» **Source passage**
<<<<

Email us at freethebooks@gmail.com or IM us at our Meebo widget in the sidebar of the blog. We are here; we are building an evidence base and we are looking for virtual partners!

February 25, 2008

See you in DC!

Last year I was not able to attend the CIP's annual conference, but I've caught quite a few of them over the years. This one is special for me, however, because as the Center's Virtual Scholar, I have had the honor of participating in the planning. Kim Bonner, the Center's Executive Director, is at the helm of the planning process and has put together a great lineup of events and speakers. At the top of the list is Jamie Boyle, Duke law professor and advocate of the public domain. I am looking forward to meeting him and hearing what he has to say.

I, too, am speaking at the conference. I plan to discuss an idea I am working on as a possible dissertation topic that fits well with this year's CIP theme: Copyright Monopoly.

The lineup is widely diverse, including speakers representing content industries (Copyright Alliance, CCC), law professors and practicing lawyers, librarians and lawyer librarians, and intermediaries like OCLC and Google, among others.

The conference also features a new format for day three -- a series of roundtable discussion groups focused on what you can take back home with you to put what you have learned into practice.

Hope to see you there!

March 30, 2008

Orphan Works legislation: Round two

Congress reportedly will try to pass orphan works legislation again this session, introducing a bill as early as this week. After its March 13 hearing, at which 6 interested parties presented testimony (including the Register of Copyrights, Marybeth Peters, and representatives of the 2006 bill's most vehement opponents, free-lance photographers), the stage appears set for another try.

Molly Kleinman's take is positive; Tom Richmond's is hostile. Reportedly, the photographers have gotten concessions and are supposedly onboard, but Tom's blog post certainly doesn't suggest that it's a done deal.

I read Marybeth Peters' testimony (see link above) and she talks about some of the changes from the last bill. One that concerns me the most is the idea that the industries will define a reasonable search. I reviewed one such proposed definition, and found it daunting. It was clearly designed with other publishers in mind, given their corporate resources, and their likely intent to profit from the use of the work contributing to their willingness to spend considerable time and money chasing down every rabbit track. This does not seem like a good idea for nonprofit entities making nonprofit uses. As I commented at the time, the proposal suggested that all the rigor of adopting real human orphans should be applied to making even nonprofit uses of abandoned copyrighted works.

>>>>

» **Data segment**
<<<<

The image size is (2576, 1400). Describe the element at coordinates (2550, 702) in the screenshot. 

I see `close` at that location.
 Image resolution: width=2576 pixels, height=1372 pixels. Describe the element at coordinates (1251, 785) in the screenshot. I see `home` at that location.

>>>>

» **The tasks**
1. List every person named by full name in the copyright blog text.
2. From the copyright blog text, reproduce word for word the passage from "March 30, 2008" to "for another try.".
3. Carry on writing the copyright blog text after its final sentence.

» **Final answers**
1.
Kim Bonner
Jamie Boyle
Marybeth Peters
Molly Kleinman
Tom Richmond

2.
March 30, 2008

Orphan Works legislation: Round two

Congress reportedly will try to pass orphan works legislation again this session, introducing a bill as early as this week. After its March 13 hearing, at which 6 interested parties presented testimony (including the Register of Copyrights, Marybeth Peters, and representatives of the 2006 bill's most vehement opponents, free-lance photographers), the stage appears set for another try.

3.
Well, let's prepare ourselves. It's either going to work or it's not, but if it doesn't, the problem of orphan works is not going away.

June 11, 2008

Scattering thought across the Web

It's funny how things connect up. Since I returned home from the CIP annual Symposium on UMUC's campus, I've been reading the copyright news with little enthusiasm. I see important things going on (like the brewing ACTA storm), but I am not inspired to comment. I just seem to bounce from one discouraging topic to another. Then this morning I was clearing out some email and noticed a message with a link to an Atlantic article, The Atlantic Online | July/August 2008 | Is Google Making Us Stupid? | Nicholas Carr. The article is about the way technology can affect the actual wiring of our brains. It is fascinating reading. I really enjoyed it and I'm sure you will too. About half way through, I came across this paragraph:

When the Net absorbs a medium, that medium is re-created in the Net's image. It injects the medium's content with hyperlinks, blinking ads, and other digital gewgaws, and it surrounds the content with the content of all the other media it has absorbed. A new e-mail message, for instance, may announce its arrival as we're glancing over the latest headlines at a newspaper's site. The result is to scatter our attention and diffuse our concentration.

Google Book Search is about absorbing the medium of books into the Internet. I was just talking with the new Deputy General Counsel at UT System Monday, Dan Sharphorn, about the future of books (one of my favorite topics) and especially, how that future will be funded if books are available for free on the Internet (that is, digital copies are free, but people pay for something else, such as a print copy, or maybe a subscription to a book service (like music subscriptions), or who knows what). That part of the discussion is very much about the subject of the talk I just gave at the CIP Symposium (Mass Digitization's Effect on Copyright Law, Policy and Practice), about the economics of copyright. But an equally interesting part of the discussion is recognizing that when you think about the future, it's not the assumptions about what new things (like new business models) will be there that are the hardest. Rather, the really hard part or tricky part is examining your assumptions about old things, specifically what old things won't be there.

If (well, when) the Web absorbs the medium of books, books are not going to stay the same. The idea of an e-book is pretty limited (and even that is overwhelming for some of our publishing friends). The idea of an e-book reader is pretty limited. If you eliminate the idea of a book as we know it from the possibilities for communicating with others, and then try to imagine how you would weave a story if all you had were the Web, just try that for a momentary thought experiment... How would you tell a story? And how would you relate the results of research if all you had were the Web and no idea about a thing called a journal article. (And don't just "invent" the journal article and the book all over again -- that's not what the experiment is about!)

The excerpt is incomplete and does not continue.